▶ Problem to solve
Could you return the material below word for word, leaving every line unchanged?

*** Provided records

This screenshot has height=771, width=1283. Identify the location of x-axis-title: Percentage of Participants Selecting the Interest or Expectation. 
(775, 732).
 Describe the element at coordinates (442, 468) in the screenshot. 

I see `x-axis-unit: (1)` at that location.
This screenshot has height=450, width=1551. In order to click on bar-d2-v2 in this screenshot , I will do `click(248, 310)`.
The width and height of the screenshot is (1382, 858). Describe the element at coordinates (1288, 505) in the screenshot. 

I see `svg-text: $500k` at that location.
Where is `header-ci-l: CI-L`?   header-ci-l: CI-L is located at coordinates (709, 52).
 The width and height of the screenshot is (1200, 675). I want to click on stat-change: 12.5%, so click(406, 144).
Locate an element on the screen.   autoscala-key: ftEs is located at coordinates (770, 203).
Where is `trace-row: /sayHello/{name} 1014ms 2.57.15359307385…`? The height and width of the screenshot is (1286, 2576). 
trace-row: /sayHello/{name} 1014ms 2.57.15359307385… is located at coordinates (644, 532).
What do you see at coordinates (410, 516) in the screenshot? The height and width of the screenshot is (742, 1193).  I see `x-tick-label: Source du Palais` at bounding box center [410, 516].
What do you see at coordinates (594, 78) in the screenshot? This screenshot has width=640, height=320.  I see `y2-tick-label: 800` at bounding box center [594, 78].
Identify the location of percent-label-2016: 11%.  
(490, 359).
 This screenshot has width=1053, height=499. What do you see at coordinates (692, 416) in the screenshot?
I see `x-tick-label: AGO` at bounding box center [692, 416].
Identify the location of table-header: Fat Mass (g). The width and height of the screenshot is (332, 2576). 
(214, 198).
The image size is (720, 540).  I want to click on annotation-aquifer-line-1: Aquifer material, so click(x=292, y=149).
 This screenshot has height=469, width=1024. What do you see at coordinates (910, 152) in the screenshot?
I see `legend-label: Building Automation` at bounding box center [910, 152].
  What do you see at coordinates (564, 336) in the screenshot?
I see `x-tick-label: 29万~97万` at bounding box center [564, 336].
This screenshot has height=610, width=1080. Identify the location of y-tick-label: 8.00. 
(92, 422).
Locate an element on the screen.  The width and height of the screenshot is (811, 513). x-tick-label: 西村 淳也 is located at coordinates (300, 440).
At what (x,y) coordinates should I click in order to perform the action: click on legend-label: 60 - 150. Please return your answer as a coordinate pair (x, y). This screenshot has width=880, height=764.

******

▶ Answer space
This screenshot has height=771, width=1283. Identify the location of x-axis-title: Percentage of Participants Selecting the Interest or Expectation. 
(775, 732).
 Describe the element at coordinates (442, 468) in the screenshot. 

I see `x-axis-unit: (1)` at that location.
This screenshot has height=450, width=1551. In order to click on bar-d2-v2 in this screenshot , I will do `click(248, 310)`.
The width and height of the screenshot is (1382, 858). Describe the element at coordinates (1288, 505) in the screenshot. 

I see `svg-text: $500k` at that location.
Where is `header-ci-l: CI-L`?   header-ci-l: CI-L is located at coordinates (709, 52).
 The width and height of the screenshot is (1200, 675). I want to click on stat-change: 12.5%, so click(406, 144).
Locate an element on the screen.   autoscala-key: ftEs is located at coordinates (770, 203).
Where is `trace-row: /sayHello/{name} 1014ms 2.57.15359307385…`? The height and width of the screenshot is (1286, 2576). 
trace-row: /sayHello/{name} 1014ms 2.57.15359307385… is located at coordinates (644, 532).
What do you see at coordinates (410, 516) in the screenshot? The height and width of the screenshot is (742, 1193).  I see `x-tick-label: Source du Palais` at bounding box center [410, 516].
What do you see at coordinates (594, 78) in the screenshot? This screenshot has width=640, height=320.  I see `y2-tick-label: 800` at bounding box center [594, 78].
Identify the location of percent-label-2016: 11%.  
(490, 359).
 This screenshot has width=1053, height=499. What do you see at coordinates (692, 416) in the screenshot?
I see `x-tick-label: AGO` at bounding box center [692, 416].
Identify the location of table-header: Fat Mass (g). The width and height of the screenshot is (332, 2576). 
(214, 198).
The image size is (720, 540).  I want to click on annotation-aquifer-line-1: Aquifer material, so click(x=292, y=149).
 This screenshot has height=469, width=1024. What do you see at coordinates (910, 152) in the screenshot?
I see `legend-label: Building Automation` at bounding box center [910, 152].
  What do you see at coordinates (564, 336) in the screenshot?
I see `x-tick-label: 29万~97万` at bounding box center [564, 336].
This screenshot has height=610, width=1080. Identify the location of y-tick-label: 8.00. 
(92, 422).
Locate an element on the screen.  The width and height of the screenshot is (811, 513). x-tick-label: 西村 淳也 is located at coordinates (300, 440).
At what (x,y) coordinates should I click in order to perform the action: click on legend-label: 60 - 150. Please return your answer as a coordinate pair (x, y). This screenshot has width=880, height=764.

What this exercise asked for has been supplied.